Nando López stresses that these platforms are simply tools, and how they work depends on how we use them. Today, objectification and hypersexualization are shaping the way we form connections both on and off Grindr. “It’s not enough to blame an app for the problem of dehumanization in our relationships—something that doesn’t only affect the LGBTQ+ community, but all forms of sexual‑affective orientation," he says. “We need a much deeper analysis, because these apps are born from a society in which even affection and sex are lived through an ultracapitalist lens, where we consume bodies as if they were just another object. And that reflects a broader dynamic and a much more complex way of thinking, in which apps like Grindr or Tinder are simply a cog in the system.”

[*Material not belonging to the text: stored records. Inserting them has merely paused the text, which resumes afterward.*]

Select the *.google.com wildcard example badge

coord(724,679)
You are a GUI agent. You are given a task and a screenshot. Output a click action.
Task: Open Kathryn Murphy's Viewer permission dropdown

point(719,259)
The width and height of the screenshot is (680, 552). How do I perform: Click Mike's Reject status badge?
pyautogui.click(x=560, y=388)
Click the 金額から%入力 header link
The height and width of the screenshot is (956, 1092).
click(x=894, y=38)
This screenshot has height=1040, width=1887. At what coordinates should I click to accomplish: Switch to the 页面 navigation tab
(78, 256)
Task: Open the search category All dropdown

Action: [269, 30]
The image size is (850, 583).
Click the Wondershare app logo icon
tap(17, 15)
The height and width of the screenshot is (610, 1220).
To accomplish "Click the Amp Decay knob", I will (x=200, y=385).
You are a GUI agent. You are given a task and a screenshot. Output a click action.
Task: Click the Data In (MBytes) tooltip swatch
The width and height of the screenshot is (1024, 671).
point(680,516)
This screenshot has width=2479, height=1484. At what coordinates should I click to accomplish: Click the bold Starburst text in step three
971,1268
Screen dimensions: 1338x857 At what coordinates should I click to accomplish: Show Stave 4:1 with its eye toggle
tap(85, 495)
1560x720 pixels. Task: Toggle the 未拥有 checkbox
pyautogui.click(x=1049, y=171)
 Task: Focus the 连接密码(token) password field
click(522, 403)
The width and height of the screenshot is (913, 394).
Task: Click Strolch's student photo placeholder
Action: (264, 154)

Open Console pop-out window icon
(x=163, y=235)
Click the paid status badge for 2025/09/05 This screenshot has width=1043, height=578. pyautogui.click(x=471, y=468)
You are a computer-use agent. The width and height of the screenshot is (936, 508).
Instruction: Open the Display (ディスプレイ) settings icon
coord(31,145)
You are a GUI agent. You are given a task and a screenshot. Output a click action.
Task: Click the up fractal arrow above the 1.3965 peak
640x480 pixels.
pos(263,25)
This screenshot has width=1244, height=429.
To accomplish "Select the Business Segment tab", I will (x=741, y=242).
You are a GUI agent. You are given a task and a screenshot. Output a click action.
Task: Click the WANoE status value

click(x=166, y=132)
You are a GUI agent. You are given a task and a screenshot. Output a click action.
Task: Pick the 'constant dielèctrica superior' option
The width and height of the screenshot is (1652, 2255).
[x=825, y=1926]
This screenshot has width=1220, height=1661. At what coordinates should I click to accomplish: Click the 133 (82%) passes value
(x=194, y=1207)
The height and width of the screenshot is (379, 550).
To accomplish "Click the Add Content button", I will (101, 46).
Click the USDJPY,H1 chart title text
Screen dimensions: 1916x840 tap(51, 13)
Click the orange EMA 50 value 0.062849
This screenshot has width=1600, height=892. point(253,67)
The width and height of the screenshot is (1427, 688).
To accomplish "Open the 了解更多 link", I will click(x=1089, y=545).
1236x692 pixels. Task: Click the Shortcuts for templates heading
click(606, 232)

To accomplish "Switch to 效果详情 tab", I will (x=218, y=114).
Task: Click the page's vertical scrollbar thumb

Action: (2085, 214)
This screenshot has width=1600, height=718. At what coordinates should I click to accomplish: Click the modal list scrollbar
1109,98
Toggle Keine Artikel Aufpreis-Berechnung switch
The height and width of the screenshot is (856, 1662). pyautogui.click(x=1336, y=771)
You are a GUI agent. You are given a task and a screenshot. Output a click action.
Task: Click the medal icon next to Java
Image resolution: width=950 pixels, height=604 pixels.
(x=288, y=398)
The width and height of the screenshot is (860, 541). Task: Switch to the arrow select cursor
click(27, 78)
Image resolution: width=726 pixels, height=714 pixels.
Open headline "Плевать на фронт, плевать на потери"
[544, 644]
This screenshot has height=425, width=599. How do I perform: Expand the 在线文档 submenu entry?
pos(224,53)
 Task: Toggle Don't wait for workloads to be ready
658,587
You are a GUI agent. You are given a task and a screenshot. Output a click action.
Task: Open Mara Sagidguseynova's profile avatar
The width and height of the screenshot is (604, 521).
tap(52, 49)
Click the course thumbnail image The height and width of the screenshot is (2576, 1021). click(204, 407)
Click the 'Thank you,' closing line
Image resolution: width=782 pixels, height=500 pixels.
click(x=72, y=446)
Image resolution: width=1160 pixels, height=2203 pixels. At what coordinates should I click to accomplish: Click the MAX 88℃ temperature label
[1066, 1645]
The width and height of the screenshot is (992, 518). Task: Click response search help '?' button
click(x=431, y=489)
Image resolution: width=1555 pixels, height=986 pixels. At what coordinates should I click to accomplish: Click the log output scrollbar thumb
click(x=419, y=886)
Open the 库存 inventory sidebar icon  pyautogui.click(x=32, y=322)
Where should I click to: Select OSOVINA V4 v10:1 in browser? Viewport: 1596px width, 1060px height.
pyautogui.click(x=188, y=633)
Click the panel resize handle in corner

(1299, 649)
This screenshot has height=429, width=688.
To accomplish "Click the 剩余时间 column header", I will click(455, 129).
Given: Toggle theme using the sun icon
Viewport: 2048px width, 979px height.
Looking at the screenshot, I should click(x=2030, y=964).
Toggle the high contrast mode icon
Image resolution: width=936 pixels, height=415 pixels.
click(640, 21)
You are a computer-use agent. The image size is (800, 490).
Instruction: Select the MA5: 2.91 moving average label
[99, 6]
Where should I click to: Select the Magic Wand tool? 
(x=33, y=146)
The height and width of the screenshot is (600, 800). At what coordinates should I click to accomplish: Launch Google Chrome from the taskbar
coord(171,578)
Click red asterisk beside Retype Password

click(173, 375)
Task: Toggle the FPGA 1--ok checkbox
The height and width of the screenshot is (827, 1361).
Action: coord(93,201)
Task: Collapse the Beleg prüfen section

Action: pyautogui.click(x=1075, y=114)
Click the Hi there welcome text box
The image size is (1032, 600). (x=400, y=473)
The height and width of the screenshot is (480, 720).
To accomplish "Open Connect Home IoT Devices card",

Lambert believes it would be interesting to try to understand why this app—which many men consider essential to their lives—also causes so much suffering. “I find it a bit utopian to expect a better Grindr in the near future. Grindr has every incentive not to over‑moderate content, because that’s precisely what makes the platform appealing. There’s a certain freedom of tone, and the possibility of expressing very specific — even almost uncompromising — preferences. It’s still up to users themselves to report offensive or even illegal comments,” he explains.
“There won’t be a better Grindr until there is both a collective and individual reckoning with our ideas about masculinity, about what counts as a desirable body, and about the fetishization that shapes our dynamics of desire. We need to question our desires and how they affect our encounters.”